#### [Instrucciones a seguir]
Transcribe sin cambios las líneas del listado que van desde la que contiene "Task: Click the blurred email address value" hasta el final del listado, ambos extremos incluidos.

#### [Datos recopilados]
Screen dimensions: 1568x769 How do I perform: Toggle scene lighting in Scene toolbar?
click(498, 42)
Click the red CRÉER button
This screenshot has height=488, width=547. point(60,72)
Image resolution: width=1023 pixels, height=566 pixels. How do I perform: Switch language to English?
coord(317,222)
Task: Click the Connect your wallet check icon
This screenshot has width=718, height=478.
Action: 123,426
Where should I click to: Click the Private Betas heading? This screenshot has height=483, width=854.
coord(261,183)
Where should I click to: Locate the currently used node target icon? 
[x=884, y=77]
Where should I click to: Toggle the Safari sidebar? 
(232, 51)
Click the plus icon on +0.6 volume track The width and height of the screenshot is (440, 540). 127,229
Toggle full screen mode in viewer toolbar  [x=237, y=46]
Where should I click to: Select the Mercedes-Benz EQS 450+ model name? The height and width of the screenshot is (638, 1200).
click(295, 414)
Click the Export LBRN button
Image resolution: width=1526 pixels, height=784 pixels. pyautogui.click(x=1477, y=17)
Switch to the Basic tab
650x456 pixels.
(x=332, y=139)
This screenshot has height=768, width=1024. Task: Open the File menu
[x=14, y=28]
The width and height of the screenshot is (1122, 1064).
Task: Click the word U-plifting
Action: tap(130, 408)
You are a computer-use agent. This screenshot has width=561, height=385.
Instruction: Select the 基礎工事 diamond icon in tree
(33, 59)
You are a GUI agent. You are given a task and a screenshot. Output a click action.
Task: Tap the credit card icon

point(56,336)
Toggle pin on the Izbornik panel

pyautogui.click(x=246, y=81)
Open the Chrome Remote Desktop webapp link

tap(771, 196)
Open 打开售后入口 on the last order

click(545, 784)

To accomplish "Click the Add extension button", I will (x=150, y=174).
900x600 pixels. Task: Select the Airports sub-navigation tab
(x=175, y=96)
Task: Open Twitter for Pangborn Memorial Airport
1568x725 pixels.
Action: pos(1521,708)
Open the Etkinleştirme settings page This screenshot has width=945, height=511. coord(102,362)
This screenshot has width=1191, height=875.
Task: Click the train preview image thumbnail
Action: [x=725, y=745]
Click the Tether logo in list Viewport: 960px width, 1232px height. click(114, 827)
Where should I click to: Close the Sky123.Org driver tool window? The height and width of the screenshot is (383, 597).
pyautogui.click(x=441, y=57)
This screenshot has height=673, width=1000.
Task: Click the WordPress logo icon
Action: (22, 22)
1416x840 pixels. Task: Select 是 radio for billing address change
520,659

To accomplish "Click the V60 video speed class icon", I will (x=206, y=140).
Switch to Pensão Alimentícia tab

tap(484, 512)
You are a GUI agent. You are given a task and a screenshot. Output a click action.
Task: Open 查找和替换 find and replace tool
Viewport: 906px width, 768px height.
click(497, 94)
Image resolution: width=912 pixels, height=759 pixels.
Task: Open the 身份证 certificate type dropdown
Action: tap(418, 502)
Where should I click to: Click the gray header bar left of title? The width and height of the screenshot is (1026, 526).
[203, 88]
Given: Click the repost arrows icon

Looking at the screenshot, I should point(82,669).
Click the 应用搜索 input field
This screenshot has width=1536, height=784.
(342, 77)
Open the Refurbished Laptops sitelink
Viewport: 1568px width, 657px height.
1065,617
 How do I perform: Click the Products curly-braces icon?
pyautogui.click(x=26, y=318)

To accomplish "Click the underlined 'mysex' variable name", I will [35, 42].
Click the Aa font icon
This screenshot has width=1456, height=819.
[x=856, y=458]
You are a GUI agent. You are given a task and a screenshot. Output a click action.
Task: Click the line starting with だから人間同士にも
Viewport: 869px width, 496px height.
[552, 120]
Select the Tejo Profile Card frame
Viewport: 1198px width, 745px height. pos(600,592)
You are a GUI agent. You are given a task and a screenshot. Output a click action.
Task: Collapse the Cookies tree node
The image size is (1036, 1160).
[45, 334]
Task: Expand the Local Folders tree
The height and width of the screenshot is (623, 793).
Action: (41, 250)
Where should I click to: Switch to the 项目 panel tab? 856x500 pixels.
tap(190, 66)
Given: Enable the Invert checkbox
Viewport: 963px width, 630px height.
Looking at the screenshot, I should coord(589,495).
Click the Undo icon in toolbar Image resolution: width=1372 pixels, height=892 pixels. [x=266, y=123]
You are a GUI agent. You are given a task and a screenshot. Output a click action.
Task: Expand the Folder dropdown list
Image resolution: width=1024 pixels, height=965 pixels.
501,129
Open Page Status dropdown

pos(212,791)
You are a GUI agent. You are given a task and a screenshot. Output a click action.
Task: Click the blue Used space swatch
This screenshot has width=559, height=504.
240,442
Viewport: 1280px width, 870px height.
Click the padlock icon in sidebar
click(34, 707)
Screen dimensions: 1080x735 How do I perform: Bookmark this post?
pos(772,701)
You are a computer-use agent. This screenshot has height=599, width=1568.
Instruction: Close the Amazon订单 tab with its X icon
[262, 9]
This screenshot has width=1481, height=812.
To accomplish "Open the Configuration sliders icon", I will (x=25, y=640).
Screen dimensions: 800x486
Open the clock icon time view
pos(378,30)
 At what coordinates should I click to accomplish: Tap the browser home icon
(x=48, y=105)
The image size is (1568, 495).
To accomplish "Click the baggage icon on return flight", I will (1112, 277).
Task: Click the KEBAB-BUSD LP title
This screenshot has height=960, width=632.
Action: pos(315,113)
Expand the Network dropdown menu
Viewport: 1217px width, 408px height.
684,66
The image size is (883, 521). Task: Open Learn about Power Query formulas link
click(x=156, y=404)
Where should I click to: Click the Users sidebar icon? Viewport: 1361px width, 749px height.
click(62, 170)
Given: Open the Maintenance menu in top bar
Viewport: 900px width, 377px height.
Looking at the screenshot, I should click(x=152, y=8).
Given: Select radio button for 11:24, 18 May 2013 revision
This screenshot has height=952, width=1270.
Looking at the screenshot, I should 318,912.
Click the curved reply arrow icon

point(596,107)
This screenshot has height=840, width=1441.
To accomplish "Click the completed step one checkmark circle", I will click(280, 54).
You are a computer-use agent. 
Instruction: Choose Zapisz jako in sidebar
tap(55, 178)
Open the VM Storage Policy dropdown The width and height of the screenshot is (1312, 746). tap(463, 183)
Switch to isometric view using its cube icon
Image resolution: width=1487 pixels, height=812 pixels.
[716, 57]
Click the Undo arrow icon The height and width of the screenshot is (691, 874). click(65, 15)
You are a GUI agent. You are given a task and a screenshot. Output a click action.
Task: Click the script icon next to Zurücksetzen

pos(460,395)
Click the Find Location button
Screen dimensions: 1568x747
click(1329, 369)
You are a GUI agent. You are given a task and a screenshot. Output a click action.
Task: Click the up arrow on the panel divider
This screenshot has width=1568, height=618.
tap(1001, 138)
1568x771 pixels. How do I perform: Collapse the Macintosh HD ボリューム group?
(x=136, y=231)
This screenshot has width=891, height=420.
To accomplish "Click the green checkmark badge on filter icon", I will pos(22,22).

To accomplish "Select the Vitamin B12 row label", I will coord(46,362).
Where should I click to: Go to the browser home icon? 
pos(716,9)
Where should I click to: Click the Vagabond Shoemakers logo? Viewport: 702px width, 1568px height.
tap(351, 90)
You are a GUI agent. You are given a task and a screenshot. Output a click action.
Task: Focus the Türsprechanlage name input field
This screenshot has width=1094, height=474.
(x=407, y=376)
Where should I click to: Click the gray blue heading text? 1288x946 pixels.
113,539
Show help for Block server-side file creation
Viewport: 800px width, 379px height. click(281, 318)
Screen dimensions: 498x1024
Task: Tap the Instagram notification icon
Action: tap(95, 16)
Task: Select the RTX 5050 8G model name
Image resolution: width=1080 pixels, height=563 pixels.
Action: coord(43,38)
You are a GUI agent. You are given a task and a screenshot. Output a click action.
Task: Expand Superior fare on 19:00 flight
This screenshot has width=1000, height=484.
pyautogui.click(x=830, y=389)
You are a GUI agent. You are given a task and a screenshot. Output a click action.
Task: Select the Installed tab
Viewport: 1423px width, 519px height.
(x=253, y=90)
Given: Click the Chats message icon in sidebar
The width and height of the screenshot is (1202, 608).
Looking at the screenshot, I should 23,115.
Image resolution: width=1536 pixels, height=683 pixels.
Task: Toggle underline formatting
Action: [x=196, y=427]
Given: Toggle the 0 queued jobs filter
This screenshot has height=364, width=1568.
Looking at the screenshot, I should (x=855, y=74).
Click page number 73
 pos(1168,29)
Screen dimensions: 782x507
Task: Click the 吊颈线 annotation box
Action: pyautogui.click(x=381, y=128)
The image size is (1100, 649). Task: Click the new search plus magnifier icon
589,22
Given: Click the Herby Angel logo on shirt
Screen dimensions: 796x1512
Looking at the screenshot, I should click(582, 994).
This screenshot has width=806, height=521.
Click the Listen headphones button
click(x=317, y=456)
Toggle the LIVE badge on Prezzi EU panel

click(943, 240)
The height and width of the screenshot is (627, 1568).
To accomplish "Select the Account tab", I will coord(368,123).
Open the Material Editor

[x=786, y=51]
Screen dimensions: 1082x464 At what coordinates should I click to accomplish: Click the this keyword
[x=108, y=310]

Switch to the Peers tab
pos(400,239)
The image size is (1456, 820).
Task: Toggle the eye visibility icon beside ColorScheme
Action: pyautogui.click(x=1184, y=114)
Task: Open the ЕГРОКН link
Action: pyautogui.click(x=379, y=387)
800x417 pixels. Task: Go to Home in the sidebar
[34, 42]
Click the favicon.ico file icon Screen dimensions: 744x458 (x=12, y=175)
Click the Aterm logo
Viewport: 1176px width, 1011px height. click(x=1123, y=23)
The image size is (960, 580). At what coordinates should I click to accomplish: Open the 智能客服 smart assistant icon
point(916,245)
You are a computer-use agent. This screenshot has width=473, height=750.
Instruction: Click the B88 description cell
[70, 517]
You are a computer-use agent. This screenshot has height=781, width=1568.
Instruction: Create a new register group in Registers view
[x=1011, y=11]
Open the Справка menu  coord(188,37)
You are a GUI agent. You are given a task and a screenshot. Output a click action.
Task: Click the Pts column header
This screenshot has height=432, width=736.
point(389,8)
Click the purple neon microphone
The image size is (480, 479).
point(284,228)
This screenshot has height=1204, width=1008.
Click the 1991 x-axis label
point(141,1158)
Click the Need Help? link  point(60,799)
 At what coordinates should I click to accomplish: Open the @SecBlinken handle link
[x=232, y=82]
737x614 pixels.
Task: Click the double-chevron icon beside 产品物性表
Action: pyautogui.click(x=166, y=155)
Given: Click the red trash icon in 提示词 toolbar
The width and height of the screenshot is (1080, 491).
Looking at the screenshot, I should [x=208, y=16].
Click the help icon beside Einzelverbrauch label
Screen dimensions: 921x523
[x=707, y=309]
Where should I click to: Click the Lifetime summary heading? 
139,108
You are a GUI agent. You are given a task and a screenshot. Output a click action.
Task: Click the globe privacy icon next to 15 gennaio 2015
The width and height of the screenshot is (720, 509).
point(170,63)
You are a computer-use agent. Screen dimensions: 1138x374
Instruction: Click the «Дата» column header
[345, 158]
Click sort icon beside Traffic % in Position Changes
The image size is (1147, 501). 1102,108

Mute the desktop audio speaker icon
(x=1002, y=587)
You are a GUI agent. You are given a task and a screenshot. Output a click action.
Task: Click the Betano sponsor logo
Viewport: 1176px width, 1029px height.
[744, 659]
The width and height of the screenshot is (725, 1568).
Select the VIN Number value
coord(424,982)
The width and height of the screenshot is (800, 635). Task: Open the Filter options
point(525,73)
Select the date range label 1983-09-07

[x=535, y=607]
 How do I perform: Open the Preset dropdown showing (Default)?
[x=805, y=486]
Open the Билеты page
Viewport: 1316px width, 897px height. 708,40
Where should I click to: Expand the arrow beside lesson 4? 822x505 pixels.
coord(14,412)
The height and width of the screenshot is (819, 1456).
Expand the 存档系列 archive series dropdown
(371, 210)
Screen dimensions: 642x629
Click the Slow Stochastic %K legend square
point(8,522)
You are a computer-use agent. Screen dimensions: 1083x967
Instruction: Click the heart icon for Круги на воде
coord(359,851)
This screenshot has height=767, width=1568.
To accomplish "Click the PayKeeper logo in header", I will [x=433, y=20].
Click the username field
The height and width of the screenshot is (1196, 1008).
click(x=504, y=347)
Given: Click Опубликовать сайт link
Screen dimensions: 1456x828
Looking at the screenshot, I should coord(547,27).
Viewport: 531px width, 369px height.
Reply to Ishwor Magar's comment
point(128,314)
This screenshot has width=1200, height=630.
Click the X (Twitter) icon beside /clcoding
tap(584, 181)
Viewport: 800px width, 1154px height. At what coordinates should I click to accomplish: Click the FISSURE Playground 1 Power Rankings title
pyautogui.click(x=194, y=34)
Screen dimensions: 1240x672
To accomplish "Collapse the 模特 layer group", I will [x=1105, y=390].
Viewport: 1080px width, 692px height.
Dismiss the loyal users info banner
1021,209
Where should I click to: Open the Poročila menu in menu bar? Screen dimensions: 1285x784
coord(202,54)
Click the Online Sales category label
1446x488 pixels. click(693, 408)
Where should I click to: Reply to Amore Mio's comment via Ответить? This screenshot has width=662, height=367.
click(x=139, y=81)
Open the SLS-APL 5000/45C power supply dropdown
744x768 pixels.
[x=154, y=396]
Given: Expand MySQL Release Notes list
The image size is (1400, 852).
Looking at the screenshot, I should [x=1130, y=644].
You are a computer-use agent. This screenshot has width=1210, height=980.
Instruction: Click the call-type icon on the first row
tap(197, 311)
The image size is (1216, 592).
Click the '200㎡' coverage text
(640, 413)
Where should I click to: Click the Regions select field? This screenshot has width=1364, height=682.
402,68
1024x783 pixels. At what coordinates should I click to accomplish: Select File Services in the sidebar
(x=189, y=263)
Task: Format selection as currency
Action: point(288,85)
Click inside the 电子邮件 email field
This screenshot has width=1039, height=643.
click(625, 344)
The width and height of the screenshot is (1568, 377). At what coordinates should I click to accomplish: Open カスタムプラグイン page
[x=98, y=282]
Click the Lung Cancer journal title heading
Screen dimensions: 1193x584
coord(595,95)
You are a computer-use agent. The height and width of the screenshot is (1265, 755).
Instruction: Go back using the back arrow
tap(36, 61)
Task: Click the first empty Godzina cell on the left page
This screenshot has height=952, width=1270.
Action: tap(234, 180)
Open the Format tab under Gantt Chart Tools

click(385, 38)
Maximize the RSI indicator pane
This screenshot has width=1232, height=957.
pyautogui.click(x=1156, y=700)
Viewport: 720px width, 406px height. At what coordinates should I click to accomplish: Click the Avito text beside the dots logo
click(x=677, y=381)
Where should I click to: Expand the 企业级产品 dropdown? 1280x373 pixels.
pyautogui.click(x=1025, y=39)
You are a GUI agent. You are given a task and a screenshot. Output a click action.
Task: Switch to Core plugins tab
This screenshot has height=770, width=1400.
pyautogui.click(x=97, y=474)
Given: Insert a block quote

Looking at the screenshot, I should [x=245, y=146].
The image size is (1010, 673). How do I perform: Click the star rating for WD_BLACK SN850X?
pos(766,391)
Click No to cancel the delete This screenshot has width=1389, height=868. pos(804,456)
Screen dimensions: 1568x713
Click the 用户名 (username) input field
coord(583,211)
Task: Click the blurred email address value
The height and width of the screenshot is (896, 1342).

#### [Respuesta desarrollada]
Task: Click the blurred email address value
The height and width of the screenshot is (896, 1342).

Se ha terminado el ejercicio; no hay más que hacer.